CAMBRIDGE – Les taux d’intérêt à long terme ont aujourd’hui atteint un niveau si bas que cela en devient intenable, créant des bulles dans le prix des obligations et celui d’autres titres. À mesure que les taux d’intérêt augmenteront, ce qui est inévitable, ces bulles éclateront, le prix de ces titres chutera, et quiconque en sera détenteur finira par en faire les frais. Sachant que ces titres sont détenus par nombre de banques et autres institutions financières à fort effet de levier, l’éclatement de ces bulles pourrait bien entraîner faillites et effondrement des marchés financiers.

Le taux d’intérêt extrêmement bas des bons du Trésor américain est une claire illustration de la mauvaise tarification des actifs financiers qui se joue actuellement. Un bon du Trésor à dix ans présente un taux d’intérêt nominal de moins de 2%. Dans la mesure où le taux d’inflation s’élève également à 2 %, ceci signifie un taux d’intérêt réel négatif, ce que confirme le taux d’intérêt de -0,6% relatif aux titres du Trésor protégés contre l’inflation (TIPS) à dix ans, qui ajustent le paiement des intérêts et du capital en fonction de l’inflation.

Historiquement, le taux d’intérêt réel sur les bons du Trésor à dix ans dépasse généralement 2% ; ce taux se situe ainsi aujourd’hui deux points de pourcentage en dessous de sa moyenne historique.

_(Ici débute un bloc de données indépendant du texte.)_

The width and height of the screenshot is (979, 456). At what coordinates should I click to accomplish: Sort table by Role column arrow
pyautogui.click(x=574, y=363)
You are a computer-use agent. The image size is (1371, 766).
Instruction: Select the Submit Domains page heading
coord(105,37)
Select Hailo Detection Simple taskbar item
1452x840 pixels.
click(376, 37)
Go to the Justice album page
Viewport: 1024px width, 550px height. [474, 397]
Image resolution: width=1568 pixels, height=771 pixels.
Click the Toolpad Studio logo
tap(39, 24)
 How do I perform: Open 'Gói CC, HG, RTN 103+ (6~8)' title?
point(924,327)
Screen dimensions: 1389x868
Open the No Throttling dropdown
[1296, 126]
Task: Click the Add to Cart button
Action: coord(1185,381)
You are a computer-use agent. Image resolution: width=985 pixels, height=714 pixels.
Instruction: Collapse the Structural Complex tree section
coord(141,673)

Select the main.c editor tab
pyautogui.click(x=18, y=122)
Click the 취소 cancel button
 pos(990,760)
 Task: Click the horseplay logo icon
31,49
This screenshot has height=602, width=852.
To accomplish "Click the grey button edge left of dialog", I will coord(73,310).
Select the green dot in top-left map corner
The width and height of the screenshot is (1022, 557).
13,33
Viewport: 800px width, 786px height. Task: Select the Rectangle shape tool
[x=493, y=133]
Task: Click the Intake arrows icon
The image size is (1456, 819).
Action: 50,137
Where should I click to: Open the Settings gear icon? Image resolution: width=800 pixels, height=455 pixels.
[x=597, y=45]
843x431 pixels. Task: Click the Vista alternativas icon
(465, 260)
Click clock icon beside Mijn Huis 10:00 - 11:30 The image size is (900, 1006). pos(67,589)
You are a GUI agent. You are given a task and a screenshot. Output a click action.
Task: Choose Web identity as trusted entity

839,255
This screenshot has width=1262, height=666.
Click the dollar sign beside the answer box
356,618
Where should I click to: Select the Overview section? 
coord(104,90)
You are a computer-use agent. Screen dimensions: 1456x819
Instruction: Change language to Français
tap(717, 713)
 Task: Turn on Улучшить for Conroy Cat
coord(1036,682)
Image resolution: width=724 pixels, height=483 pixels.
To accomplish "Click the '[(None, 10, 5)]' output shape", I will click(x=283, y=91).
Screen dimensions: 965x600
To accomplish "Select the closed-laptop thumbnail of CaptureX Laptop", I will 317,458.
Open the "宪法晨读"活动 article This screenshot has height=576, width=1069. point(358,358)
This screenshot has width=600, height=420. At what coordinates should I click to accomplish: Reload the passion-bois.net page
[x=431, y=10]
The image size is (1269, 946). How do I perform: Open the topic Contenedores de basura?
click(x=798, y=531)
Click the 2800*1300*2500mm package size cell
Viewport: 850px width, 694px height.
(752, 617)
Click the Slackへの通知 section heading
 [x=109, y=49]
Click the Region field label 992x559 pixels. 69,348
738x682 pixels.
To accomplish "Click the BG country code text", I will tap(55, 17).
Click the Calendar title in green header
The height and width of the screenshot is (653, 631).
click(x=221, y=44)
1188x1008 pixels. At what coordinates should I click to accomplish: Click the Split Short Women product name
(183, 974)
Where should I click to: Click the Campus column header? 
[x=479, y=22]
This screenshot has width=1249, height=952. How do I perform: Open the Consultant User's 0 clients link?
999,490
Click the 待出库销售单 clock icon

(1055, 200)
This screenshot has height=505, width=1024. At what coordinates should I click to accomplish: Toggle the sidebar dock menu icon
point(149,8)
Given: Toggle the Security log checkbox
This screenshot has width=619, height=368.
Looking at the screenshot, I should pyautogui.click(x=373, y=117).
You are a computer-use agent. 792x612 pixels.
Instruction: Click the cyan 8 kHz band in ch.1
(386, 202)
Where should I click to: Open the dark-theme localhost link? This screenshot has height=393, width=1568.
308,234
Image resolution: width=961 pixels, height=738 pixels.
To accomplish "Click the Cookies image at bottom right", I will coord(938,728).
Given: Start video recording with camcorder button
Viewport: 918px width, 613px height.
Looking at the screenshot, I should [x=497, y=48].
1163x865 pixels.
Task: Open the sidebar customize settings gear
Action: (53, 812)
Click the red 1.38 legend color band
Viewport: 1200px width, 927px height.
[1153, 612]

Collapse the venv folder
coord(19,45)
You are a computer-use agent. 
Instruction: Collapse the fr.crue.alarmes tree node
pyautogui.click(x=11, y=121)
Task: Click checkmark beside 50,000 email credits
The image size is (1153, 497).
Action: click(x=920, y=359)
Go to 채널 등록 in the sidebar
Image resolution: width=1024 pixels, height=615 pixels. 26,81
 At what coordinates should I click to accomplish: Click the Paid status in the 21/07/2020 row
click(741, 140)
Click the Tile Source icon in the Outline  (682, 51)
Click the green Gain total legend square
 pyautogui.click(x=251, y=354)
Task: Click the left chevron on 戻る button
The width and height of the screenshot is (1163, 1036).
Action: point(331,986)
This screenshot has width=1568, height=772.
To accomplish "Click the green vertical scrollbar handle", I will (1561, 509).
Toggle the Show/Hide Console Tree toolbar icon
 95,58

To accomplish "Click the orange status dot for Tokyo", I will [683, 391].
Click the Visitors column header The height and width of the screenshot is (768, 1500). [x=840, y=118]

Or, ces taux historiques ont jusqu’à présent été constatés sur des périodes caractérisées par des déficits budgétaires et une dette fédérale bien inférieurs à ceux d’aujourd’hui. Sachant qu’il est prévu que les déficits budgétaires représentent 5% du PIB d’ici la fin de la décennie à venir, et compte tenu d’un ratio dette/PIB qui a pratiquement doublé ces cinq dernières années et qui continue de croître, le taux d’intérêt réel sur les bons du Trésor devrait être sensiblement supérieur à ses niveaux passés.

La raison du niveau insoutenablement bas des taux d’intérêt à long terme actuels n’est pas un mystère. La politique d’ « achat d’actifs à long terme » adoptée par la Réserve fédérale, également qualifiée d’ « assouplissement quantitatif, » a volontairement maintenu les taux d’intérêt à long terme à un faible niveau. La Fed achète chaque mois pour 85 milliards $ d’obligations du Trésor et de titres hypothécaires à long terme, ce qui représente 1 020 milliards $ chaque année. Dans la mesure où ceci excède la taille du déficit public, cela signifie que les marchés privés n’ont besoin d’acheter aucune des dettes gouvernementales nouvellement émises.